─── Source records
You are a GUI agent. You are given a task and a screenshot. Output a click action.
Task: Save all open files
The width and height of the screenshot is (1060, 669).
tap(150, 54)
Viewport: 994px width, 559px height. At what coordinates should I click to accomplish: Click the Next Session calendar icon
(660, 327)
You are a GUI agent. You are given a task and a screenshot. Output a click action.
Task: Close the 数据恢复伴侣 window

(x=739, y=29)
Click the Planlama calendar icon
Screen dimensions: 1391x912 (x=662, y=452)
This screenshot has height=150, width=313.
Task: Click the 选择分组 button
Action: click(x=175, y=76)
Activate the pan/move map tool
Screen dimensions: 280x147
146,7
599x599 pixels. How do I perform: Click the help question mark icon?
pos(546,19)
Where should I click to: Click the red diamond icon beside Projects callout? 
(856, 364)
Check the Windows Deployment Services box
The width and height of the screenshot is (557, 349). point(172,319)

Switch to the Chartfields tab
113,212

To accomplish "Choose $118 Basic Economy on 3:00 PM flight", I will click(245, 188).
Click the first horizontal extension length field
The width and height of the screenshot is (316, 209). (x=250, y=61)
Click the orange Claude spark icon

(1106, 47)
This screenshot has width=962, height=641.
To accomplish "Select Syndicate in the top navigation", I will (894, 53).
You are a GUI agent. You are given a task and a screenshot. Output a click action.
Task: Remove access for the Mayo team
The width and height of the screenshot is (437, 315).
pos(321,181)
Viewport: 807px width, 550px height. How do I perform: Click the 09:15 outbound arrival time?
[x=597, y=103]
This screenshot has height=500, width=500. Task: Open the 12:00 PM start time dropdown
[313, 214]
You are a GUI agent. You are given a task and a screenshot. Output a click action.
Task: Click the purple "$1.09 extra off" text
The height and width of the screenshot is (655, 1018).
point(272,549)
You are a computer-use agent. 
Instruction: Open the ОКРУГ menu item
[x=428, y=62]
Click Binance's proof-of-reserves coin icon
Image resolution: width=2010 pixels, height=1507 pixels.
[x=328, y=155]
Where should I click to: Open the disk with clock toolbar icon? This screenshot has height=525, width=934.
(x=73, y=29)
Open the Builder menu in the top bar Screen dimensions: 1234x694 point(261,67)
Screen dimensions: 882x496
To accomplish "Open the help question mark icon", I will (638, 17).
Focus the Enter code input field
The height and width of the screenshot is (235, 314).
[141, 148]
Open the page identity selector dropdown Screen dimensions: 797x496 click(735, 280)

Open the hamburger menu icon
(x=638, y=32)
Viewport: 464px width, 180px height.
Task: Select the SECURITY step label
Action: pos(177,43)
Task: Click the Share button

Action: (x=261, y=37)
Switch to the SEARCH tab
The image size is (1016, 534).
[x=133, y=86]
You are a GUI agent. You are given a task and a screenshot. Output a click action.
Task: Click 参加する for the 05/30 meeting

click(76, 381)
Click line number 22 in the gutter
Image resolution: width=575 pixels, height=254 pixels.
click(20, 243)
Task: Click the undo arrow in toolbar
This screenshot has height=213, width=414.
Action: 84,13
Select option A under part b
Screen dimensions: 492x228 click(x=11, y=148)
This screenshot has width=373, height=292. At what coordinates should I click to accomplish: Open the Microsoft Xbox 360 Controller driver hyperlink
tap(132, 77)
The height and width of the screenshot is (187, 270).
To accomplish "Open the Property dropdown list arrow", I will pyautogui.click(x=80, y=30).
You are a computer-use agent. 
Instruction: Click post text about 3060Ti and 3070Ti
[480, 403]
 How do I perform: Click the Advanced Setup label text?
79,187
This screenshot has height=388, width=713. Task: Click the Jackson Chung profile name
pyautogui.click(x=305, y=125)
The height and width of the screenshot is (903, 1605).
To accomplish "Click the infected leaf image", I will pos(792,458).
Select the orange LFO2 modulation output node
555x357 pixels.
──────
Written problem
Reproduce word for word the material from the line containing "The height and width of the screenshot is (187, 270)." through the line containing "pyautogui.click(x=305, y=125)".

The reply
The height and width of the screenshot is (187, 270).
To accomplish "Open the Property dropdown list arrow", I will pyautogui.click(x=80, y=30).
You are a computer-use agent. 
Instruction: Click post text about 3060Ti and 3070Ti
[480, 403]
 How do I perform: Click the Advanced Setup label text?
79,187
This screenshot has height=388, width=713. Task: Click the Jackson Chung profile name
pyautogui.click(x=305, y=125)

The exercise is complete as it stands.